The Air-Pressure Jet Solidification (AJS) system is a relatively new development in rapid prototyping technology, and it offers several key differences when compared to the traditional Fused Deposition Modeling (FDM) system. These differences primarily relate to the materials used, the control of the extrusion process, and the efficiency of the system. Below, we will explore the main distinctions between the AJS system and traditional FDM technology.

1) Material Handling and Preparation

In traditional FDM (Fused Deposition Modeling), the system typically uses low-melting-point filament materials, such as wax or ABS plastic, which are extruded through a heated nozzle. However, using high-melting-point thermoplastic composites or materials that are difficult to process into filament form, such as EVA (Ethylene Vinyl Acetate), can be challenging in FDM systems. In contrast, the AJS system does not require the production of filament material. Instead, thermoplastic materials can be directly poured into the spray head chamber, where they are heated to a molten extrusion state. This feature eliminates the need for the specialized filament extrusion process, which simplifies production and increases efficiency.

By removing the requirement for filament preparation, the AJS system expands the range of materials that can be used and streamlines the manufacturing process. This is a significant advantage for industries that need to work with high-performance thermoplastics or other complex materials that are difficult to process into filament form.

2) Air Pressure Control for Consistent Extrusion

The AJS system uses an air compressor that can provide a pressure range of up to 1 MPa (megapascal) to control the extrusion process. The ability to accurately control the air pressure ensures that the compressed air entering the heating chamber is maintained at a constant level. This pressure control can be adjusted based on the material being used, as different materials may require different pressure settings for optimal extrusion.

This system offers several advantages over traditional FDM machines, where the extrusion process relies on mechanical pushers or motors to feed the filament into the nozzle. The AJS air pressure system provides more stable and reliable pressure control, reducing the mechanical complexity of the system and lowering operational costs. As a result, the AJS system is not only simpler but also more cost-effective when compared to traditional systems that require more intricate and expensive parts for filament handling.

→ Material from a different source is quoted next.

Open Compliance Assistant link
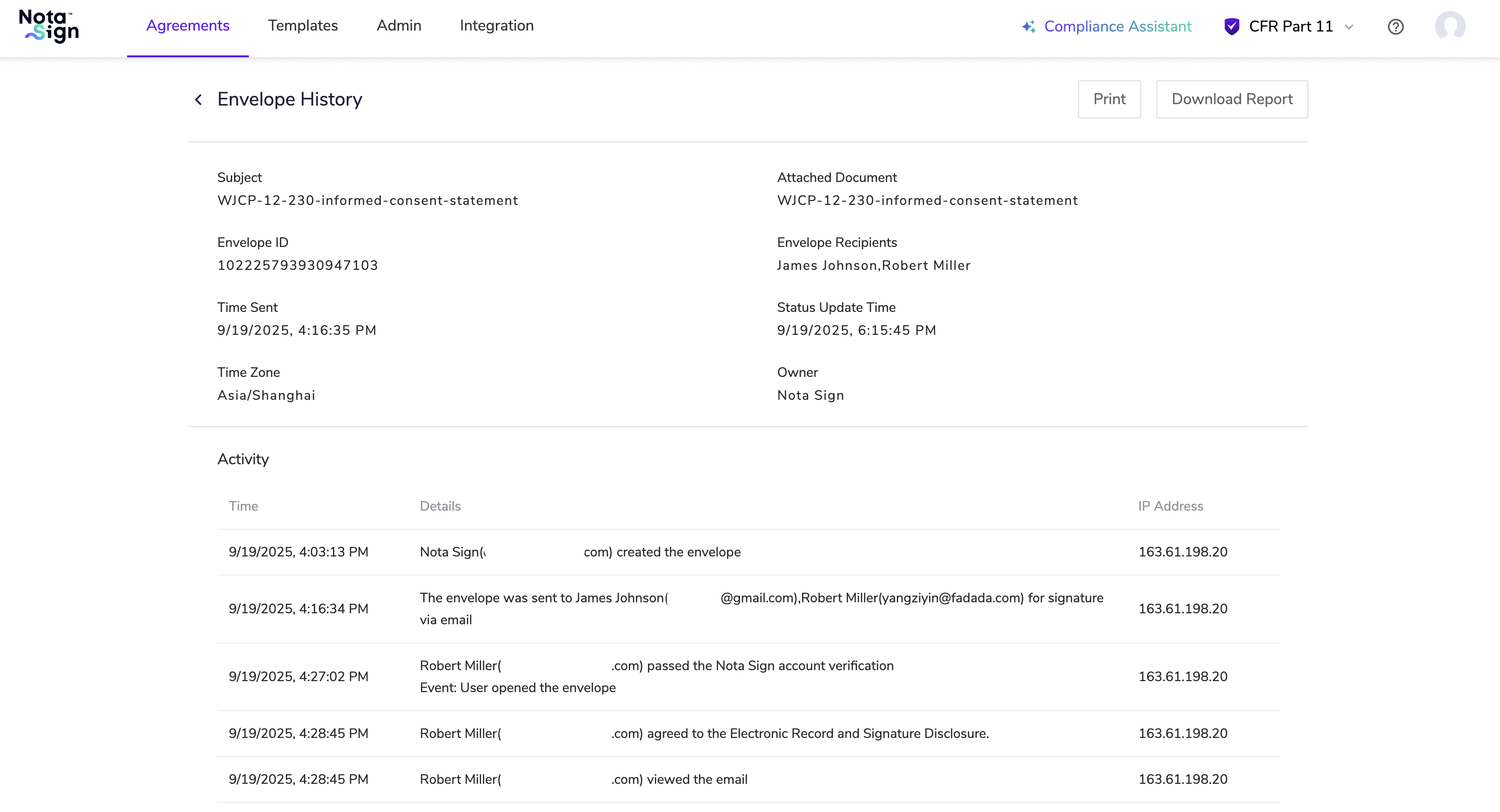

3) Improved Extrusion and Precision Control

In traditional FDM systems, the feeding mechanism plays a crucial role in delivering filament to the print nozzle. Typically, FDM machines use a motor-driven feeding system that involves rollers pushing the filament forward. This system, which combines push and pull mechanisms, works similarly to a piston. However, due to the repetitive motion of the feeding rollers, the extrusion process can be inconsistent. This inconsistency, along with the vibrations caused by the movement of the feeding mechanism, can impact the precision of the nozzle positioning and the quality of the print.

The AJS system, by contrast, eliminates the need for a feeding mechanism altogether. Instead, the system uses air pressure to push the molten material through the nozzle. The absence of the feeding rollers makes the spray head lighter and reduces mechanical vibrations, resulting in more accurate deposition of material. This leads to improved precision and higher-quality prints, especially when working on fine details or intricate geometries.

Conclusion

While both the Air-Pressure Jet Solidification (AJS) system and traditional Fused Deposition Modeling (FDM) systems are widely used for rapid prototyping, the AJS system offers several advantages in terms of material handling, extrusion control, and overall precision. By eliminating the need for filament production, offering precise air pressure control, and reducing mechanical complexity, the AJS system presents a more efficient and cost-effective alternative to traditional FDM technology.

As industries continue to explore new applications for 3D printing, the AJS system’s unique features make it an appealing choice for users looking to work with a broader range of materials, achieve higher precision, and streamline their prototyping workflows.